The confusion matrix shows how well our model performs across different categories. Darker colors indicate higher prediction accuracy, while lighter colors show where the model tends to make mistakes. Our model has excellent accuracy across all categories. Since the test and train sets are randomly sampled from the same overall dataset we might expect this. Generalisation to new data is the real test of the model and still it is possible to find examples which are misclassified.

Testing Edge Cases

Let's examine how our model handles some challenging examples, particularly focusing on cases where product descriptions might be ambiguous or incomplete. In the example below we supply the name of mobile phone from Micromax which is incorrectly classified as a TV, likely due to the inclusion of the screen size in the product title. If this is removed the product is incorrectly classified as a fridge. Finally adding the brand name gives the correct classification.
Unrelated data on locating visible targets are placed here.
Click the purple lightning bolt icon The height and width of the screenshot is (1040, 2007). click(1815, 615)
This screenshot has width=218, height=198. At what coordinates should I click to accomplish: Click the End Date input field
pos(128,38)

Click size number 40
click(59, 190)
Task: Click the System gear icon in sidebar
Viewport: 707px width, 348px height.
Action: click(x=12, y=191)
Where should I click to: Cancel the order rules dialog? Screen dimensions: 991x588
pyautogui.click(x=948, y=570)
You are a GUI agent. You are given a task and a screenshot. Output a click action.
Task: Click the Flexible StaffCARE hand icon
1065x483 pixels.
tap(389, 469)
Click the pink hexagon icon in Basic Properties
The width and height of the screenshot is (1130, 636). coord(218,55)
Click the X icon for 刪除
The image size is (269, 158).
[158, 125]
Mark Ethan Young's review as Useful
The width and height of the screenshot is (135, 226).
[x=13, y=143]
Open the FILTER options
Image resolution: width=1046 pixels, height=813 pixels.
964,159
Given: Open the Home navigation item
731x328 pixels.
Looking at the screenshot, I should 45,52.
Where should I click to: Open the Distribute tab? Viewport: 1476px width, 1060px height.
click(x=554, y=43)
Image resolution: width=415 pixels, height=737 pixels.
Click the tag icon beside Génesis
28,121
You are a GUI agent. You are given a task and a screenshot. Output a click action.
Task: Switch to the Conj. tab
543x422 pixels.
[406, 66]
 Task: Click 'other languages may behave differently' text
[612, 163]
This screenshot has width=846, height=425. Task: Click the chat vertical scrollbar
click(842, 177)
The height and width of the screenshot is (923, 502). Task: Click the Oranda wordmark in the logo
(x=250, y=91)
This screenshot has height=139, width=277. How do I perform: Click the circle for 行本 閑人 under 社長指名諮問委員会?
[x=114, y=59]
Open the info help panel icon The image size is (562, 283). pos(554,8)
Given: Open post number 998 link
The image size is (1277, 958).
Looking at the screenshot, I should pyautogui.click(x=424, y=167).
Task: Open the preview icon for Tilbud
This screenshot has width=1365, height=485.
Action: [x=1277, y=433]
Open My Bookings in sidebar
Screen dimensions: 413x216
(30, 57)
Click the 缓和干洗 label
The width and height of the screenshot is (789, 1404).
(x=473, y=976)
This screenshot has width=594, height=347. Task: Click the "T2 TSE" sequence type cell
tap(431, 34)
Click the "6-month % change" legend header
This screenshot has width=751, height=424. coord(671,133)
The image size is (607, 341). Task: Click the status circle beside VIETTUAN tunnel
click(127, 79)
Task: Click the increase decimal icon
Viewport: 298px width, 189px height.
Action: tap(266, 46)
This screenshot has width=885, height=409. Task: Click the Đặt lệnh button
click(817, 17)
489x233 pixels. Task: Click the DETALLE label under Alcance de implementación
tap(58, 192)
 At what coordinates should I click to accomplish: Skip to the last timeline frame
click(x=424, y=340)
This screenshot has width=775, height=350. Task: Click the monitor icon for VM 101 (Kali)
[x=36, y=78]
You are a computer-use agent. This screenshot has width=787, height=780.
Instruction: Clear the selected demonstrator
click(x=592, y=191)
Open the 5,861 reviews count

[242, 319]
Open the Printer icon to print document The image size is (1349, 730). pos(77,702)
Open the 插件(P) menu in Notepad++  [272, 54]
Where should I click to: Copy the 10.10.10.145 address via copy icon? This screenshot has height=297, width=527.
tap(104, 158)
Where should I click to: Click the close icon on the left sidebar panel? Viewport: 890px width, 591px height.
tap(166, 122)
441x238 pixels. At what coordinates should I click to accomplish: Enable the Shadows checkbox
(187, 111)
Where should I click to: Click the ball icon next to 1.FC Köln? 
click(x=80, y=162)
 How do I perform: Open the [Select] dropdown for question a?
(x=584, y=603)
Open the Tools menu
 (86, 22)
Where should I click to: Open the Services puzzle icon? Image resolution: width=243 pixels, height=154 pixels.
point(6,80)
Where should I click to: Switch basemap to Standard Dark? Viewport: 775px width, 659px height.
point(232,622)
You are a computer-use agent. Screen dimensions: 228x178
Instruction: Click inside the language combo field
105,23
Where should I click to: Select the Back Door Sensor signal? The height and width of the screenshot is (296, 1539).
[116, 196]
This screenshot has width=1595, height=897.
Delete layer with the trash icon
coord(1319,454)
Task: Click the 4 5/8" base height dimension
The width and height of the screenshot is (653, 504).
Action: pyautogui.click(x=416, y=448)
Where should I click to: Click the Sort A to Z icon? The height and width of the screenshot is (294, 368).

# Function to plot prediction probabilities
def plot_prediction_probabilities(probas, title):
    categories = best_model._pipeline_handler._pipeline_information.label_mapping
    plt.figure(figsize=(15, 6))
    plt.bar(range(len(probas)), probas)
    plt.xticks(range(len(probas)), categories, rotation=45, ha='right')
    plt.title(title)
    plt.xlabel('Category')
    plt.ylabel('Probability')
    plt.tight_layout()
    plt.show()

# Test cases
test_cases = [
    ("in 2c 6.5 inch screen", "Ambiguous - Screen size might suggest TV"),
    ("in 2c", "Minimal information"),
    ("micromax in 2c 6.5 inch screen", "Complete product description")
]

for text, description in test_cases:
    example = pd.DataFrame({"Product_Title": [text]})
    probas = best_model.predict_proba(data=example)
    prediction = best_model.predict(data=example)

    print(f"\nTest Case: {description}")
    print(f"Input: {text}")
    print(f"Predicted Category: {prediction}")
    plot_prediction_probabilities(probas, f"Prediction Probabilities - {description}")

Ambiguous - Screen size might suggest TV

Input: in 2c 6.5 inch screen

Predicted Category: TVs

png

Minimal information

Input: in 2c

Predicted Category: Fridges

png

Complete product description

Input: micromax in 2c 6.5 inch screen

Predicted Category: Mobile Phones

png

Summary

In this notebook, we have:

  • Trained classification models on the PriceRunner dataset using product titles
  • Downloaded and built the best performing model
  • Evaluated model performance using confusion matrices and probability distributions
  • Demonstrated the model's behavior on edge cases with varying levels of information

The best model achieved high accuracy on the holdout set, but we've shown that it can still be sensitive to the amount and quality of information in the product title.